The use of State Department Country Reports showing corruption or political influence in a foreign country may be of particular use where the opposing party is a state-owned entity. In Koplik, the Bankruptcy Court found the State Department Country Report to be “particularly applicable” to the Koplik case, because Bank Mandiri (a state-owned bank) was an instrumentality of the Indonesian government. As such, Indonesian court proceedings against Bank Mandiri would be especially susceptible to influence from other arms of the government. 357 B.R. 242.
Moreover, in terms of collateral and judicial estoppel, it is of no matter that the American plaintiff initiated an action in the foreign forum it now complains is impartial. Bridgeway rejected this argument, stating that even where Citibank appeared as Plaintiff in some of the dozen cases in Liberia without raising an objection to the fairness of the Liberian system, suing where jurisdiction and venue exist are not assertions that the forum is fair. 201 F.3d at 141. The Koplik Bankruptcy Court, affirmed by the District Court, adopted the same analysis. 357 B.R. at 242.
It bears noting that State Department Country Reports can also be used for the converse purpose, to set forth facts into evidence that warrant deference to a foreign forum. A year after Bridgeway, the Southern District of New York considered a State Department Country Report in finding that Ecuador was an available alternate forum under a forum non conveniens inquiry, holding that while the State Department Country Reports describe Ecuador’s legal and judicial systems as “politicized, inefficient and sometimes corrupt,” the cases cited in the reports only involved police and political protestors. The court found that Ecuador was an appropriate alternate forum for a suit against an oil company concerning environmental damage, which was different from the problematic cases described by the State Department Country Report. See Aguinda v. Texaco, Inc., 142 F.Supp.2d 534, 545 (S.D.N.Y. 2001).
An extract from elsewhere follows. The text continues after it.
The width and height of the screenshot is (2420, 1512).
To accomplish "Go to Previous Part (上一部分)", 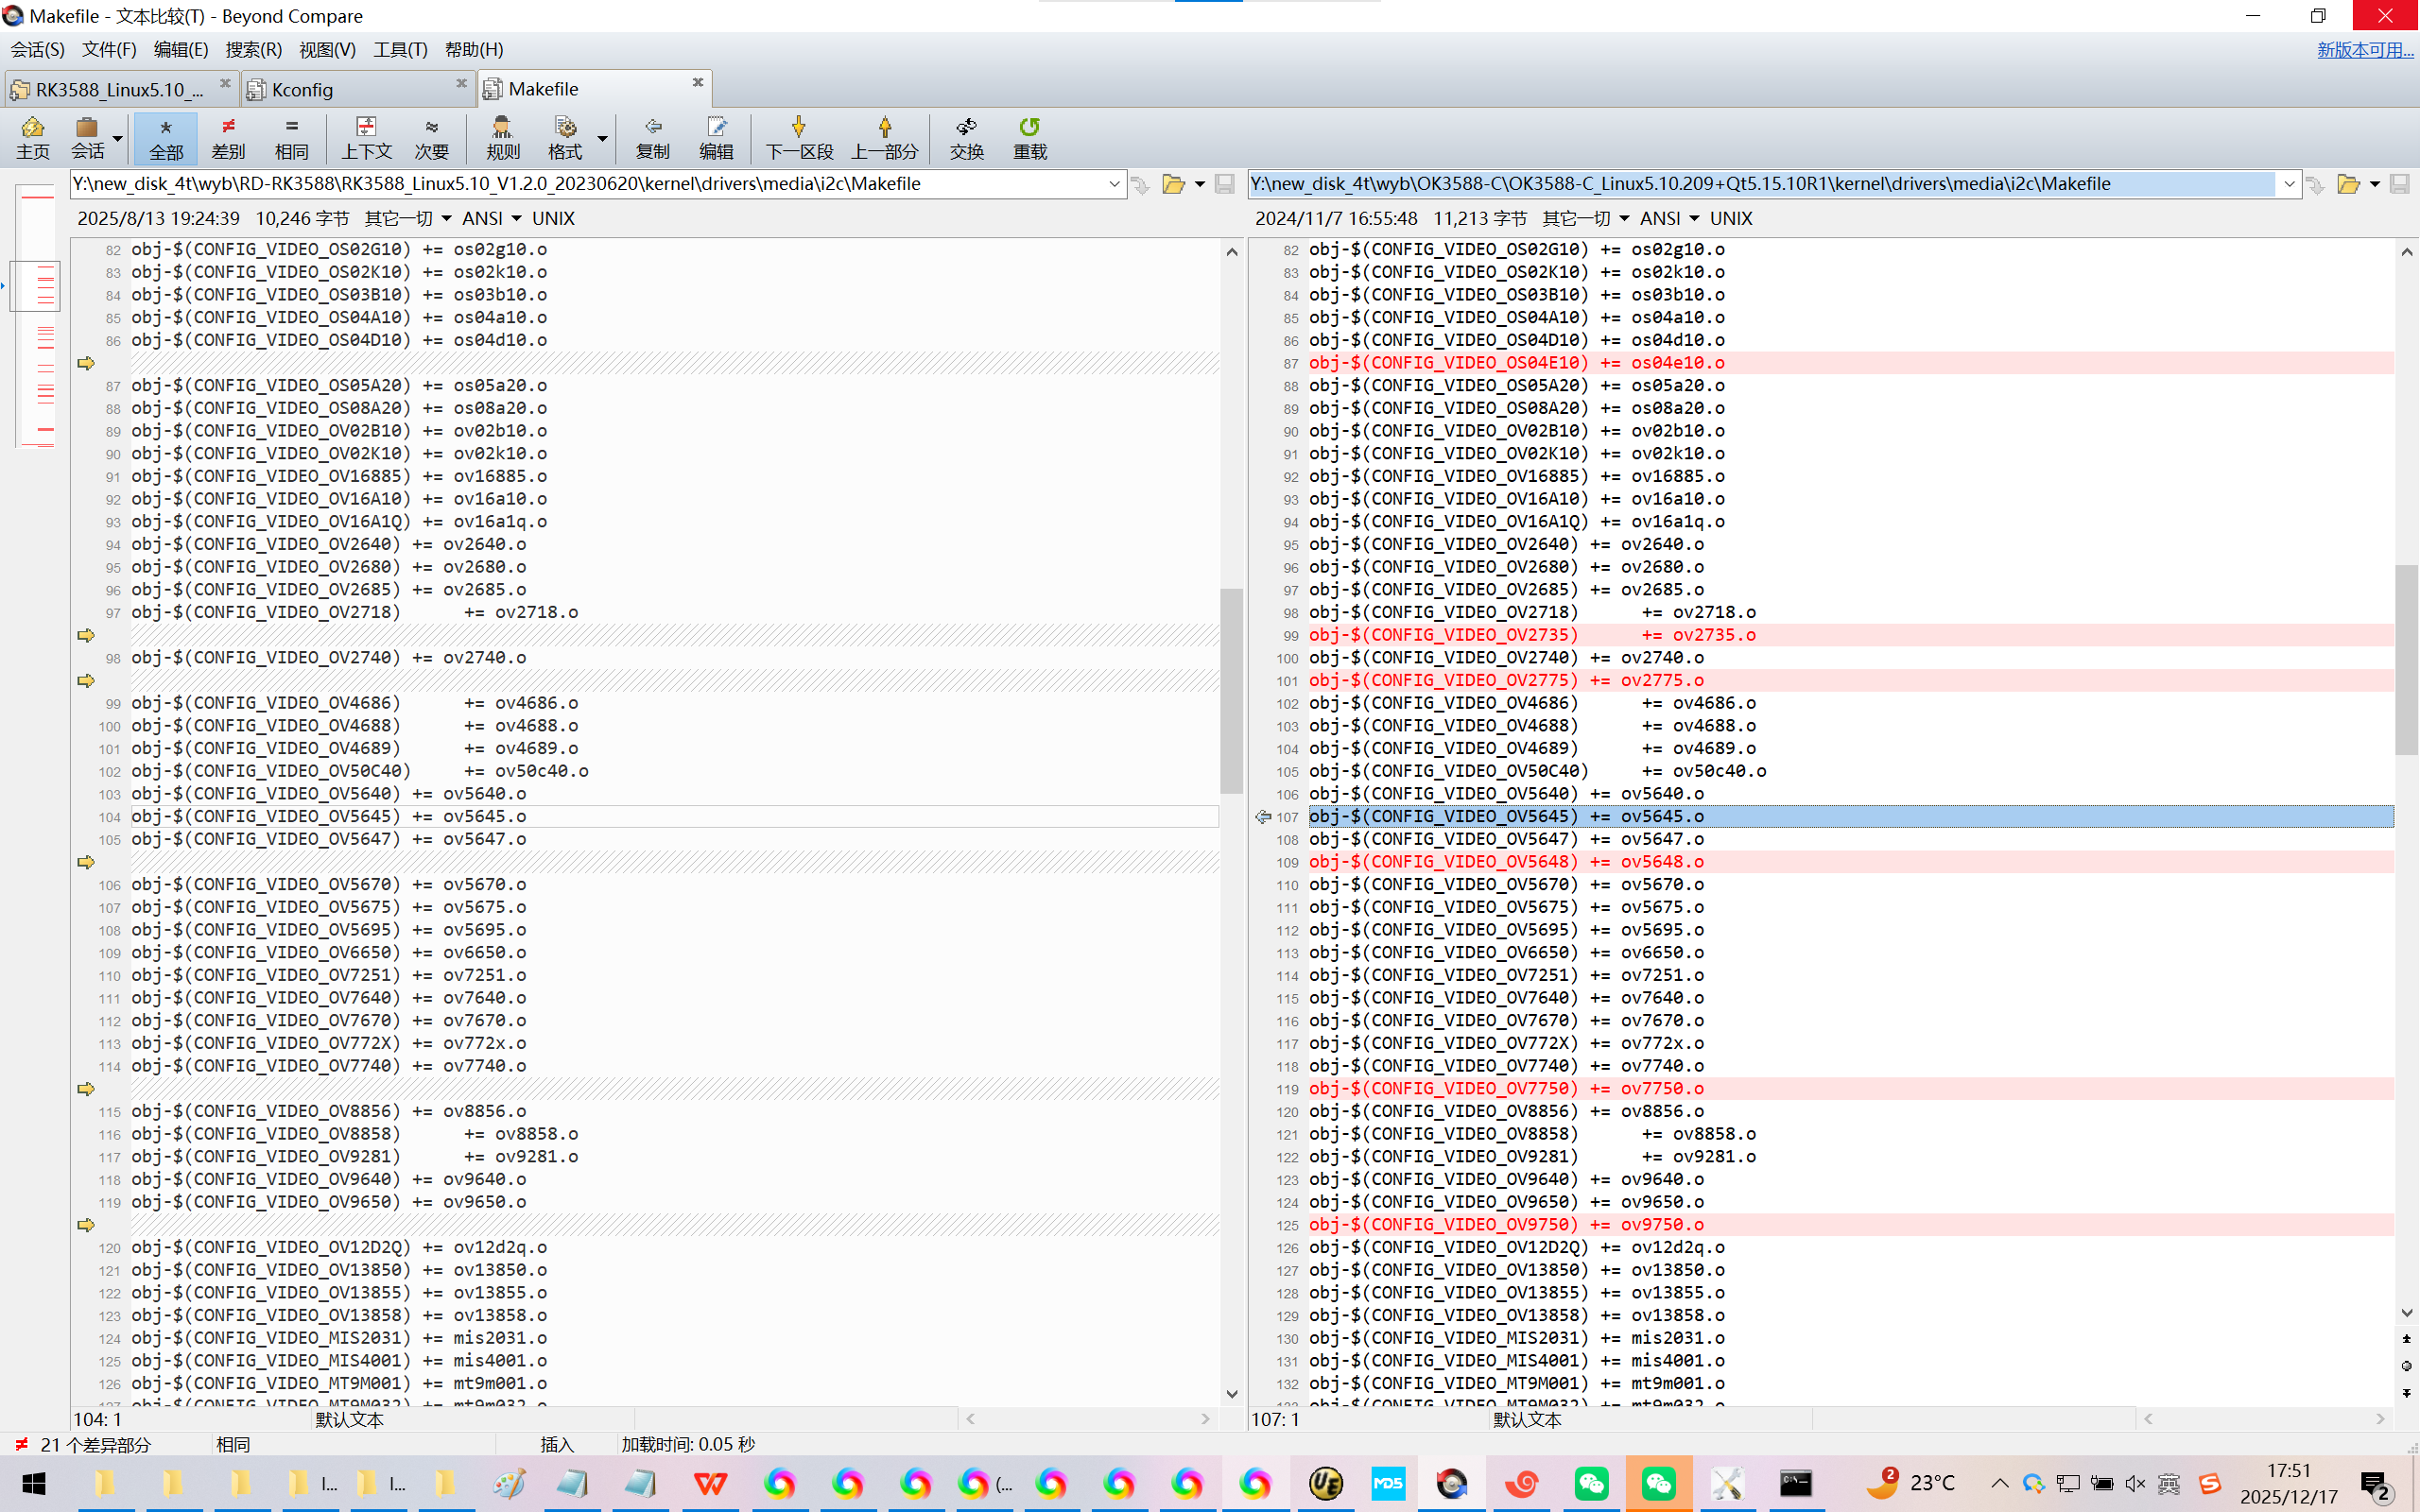I will (x=884, y=137).

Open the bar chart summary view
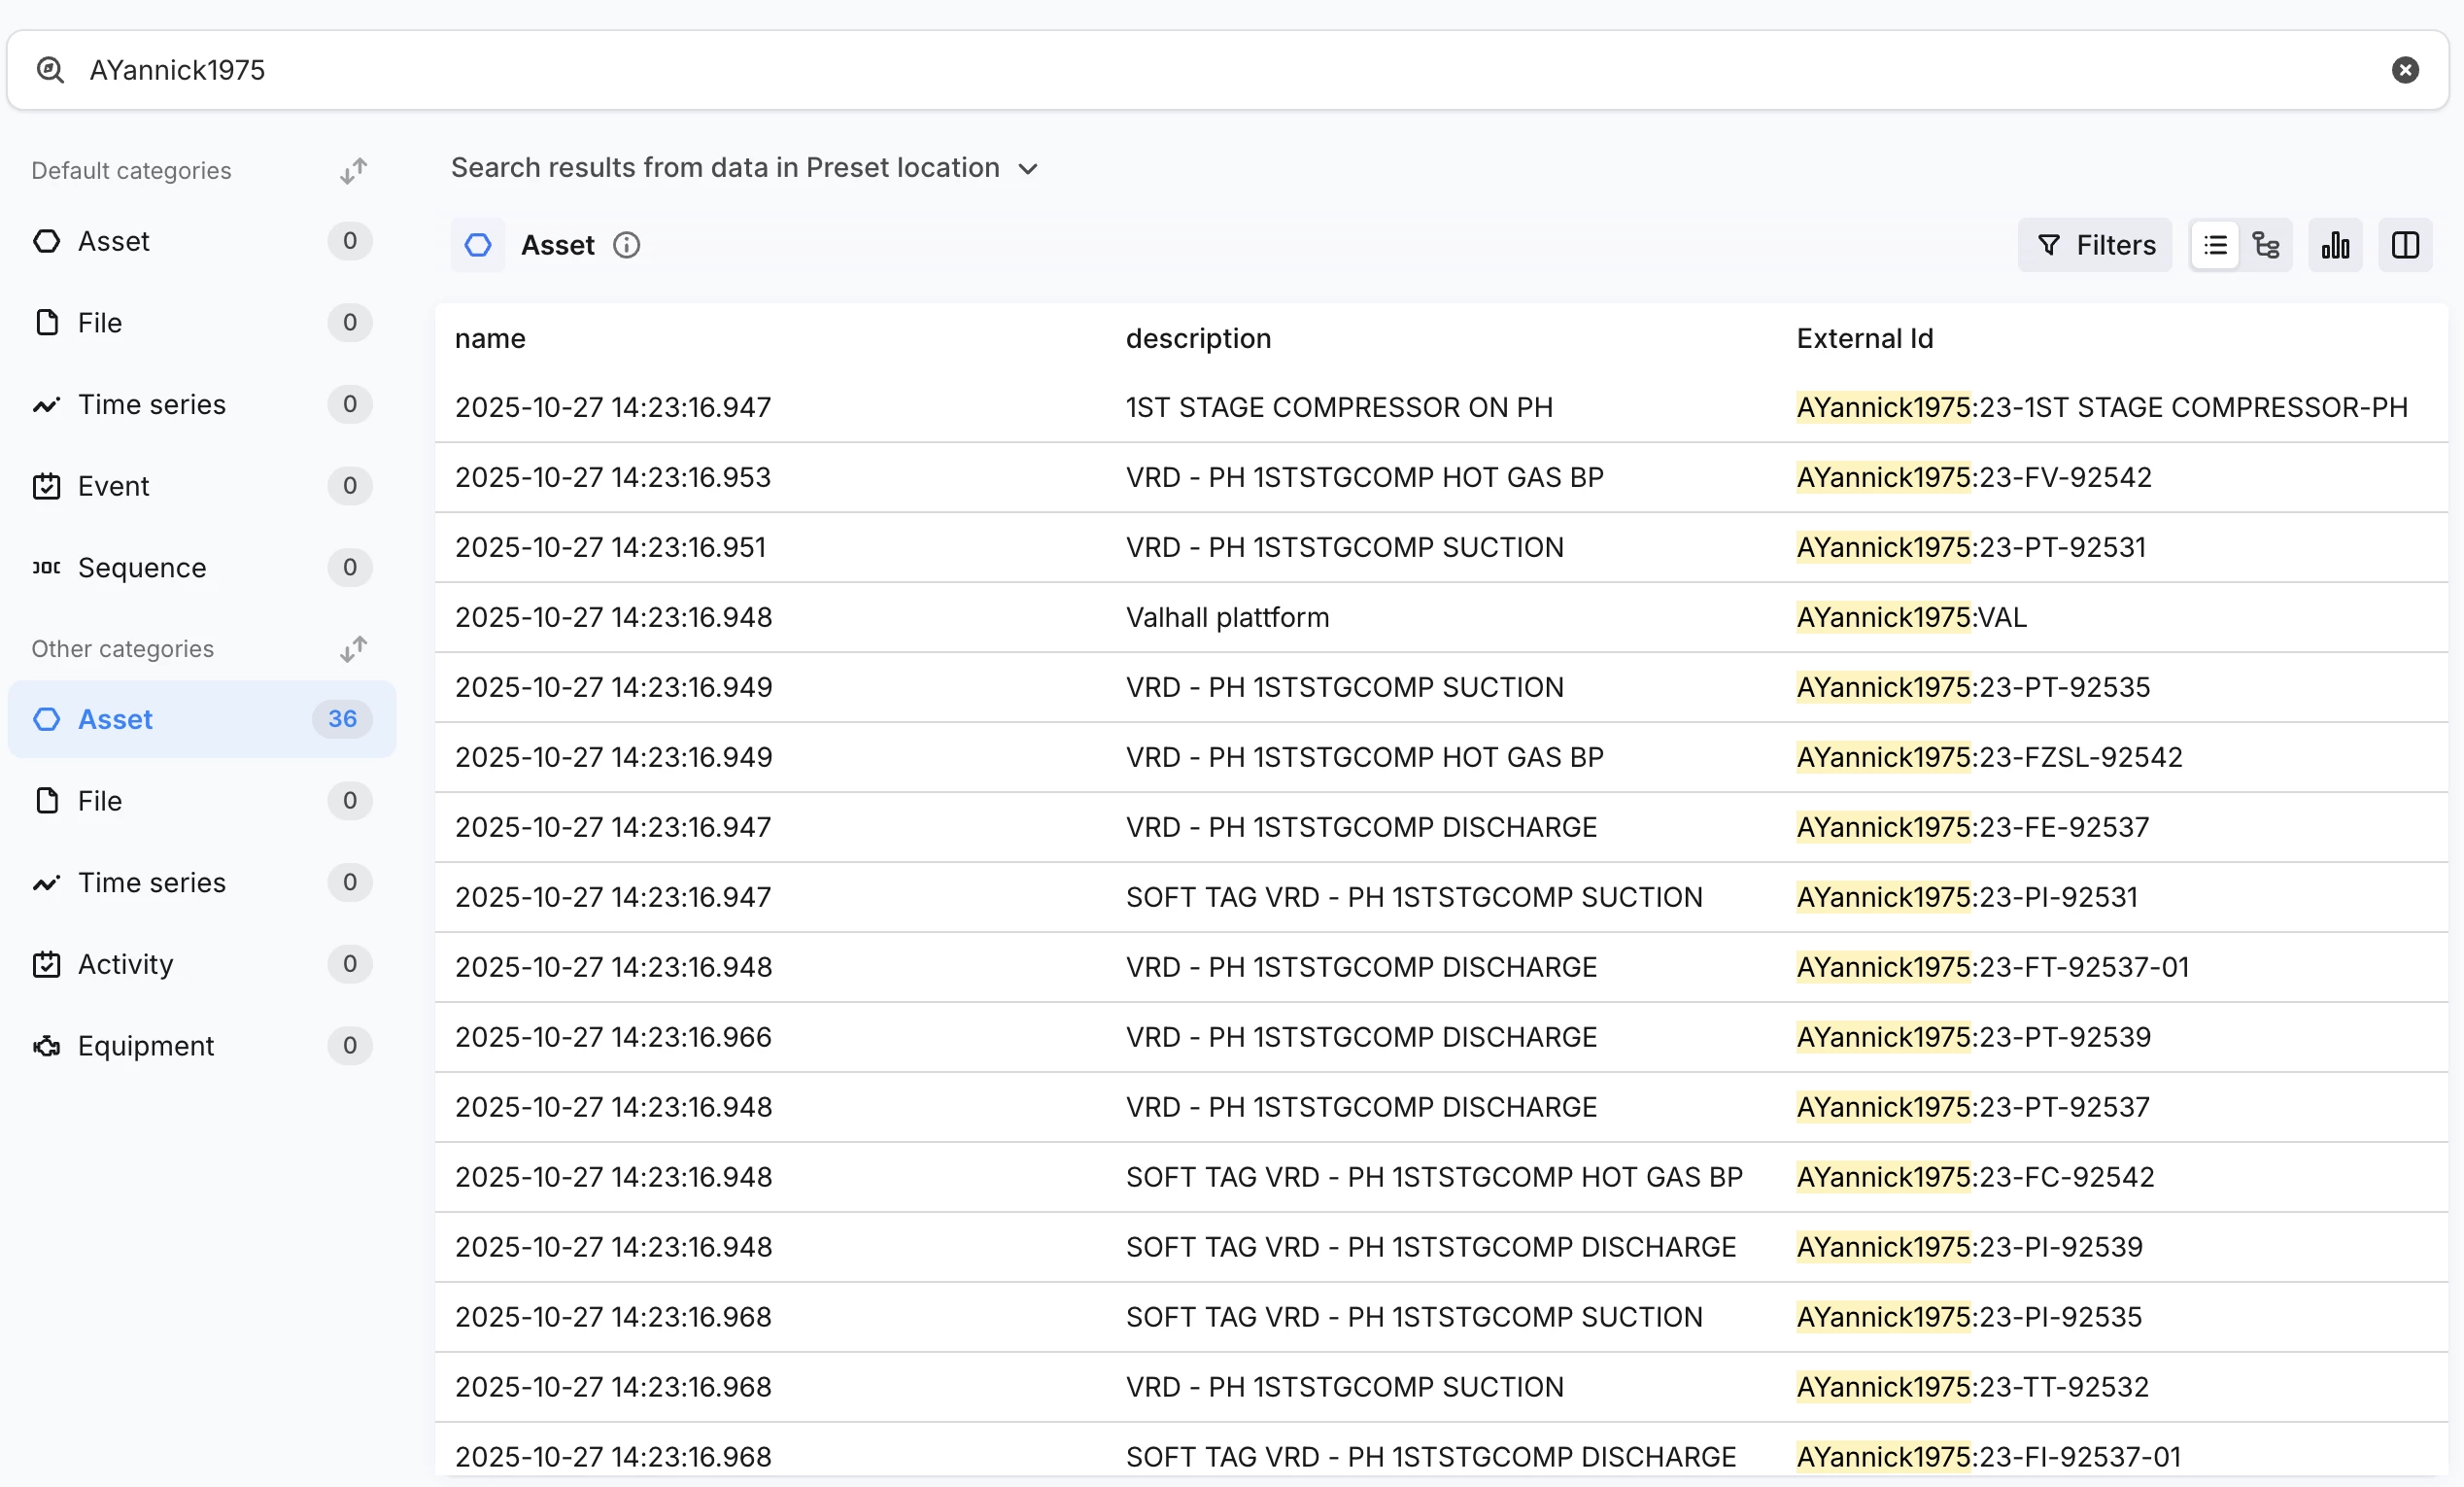coord(2334,245)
See also In re Compania De Alimentos Fargo, 376 B.R. 427, 434-37 (S.D.N.Y. 2007) (court cited both Bridgeway and Koplik for the proposition that State Department Country Reports are admissible, relied on Country Report as illustrative of integrity of the Argentinean system, and exercised discretion to abstain from involuntary bankruptcy proceeding in U.S., given the restructuring proceeding pending in Argentina).
In analyzing whether reliance on a State Department Country Report may be helpful, it is important to distinguish between differences between U.S. and foreign judicial systems and the presence of ancillary, through disturbing, governmental or social issues in foreign countries on the one hand, and endemic judicial problems, such as corruption, that render foreign courts unable to render an impartial judgment.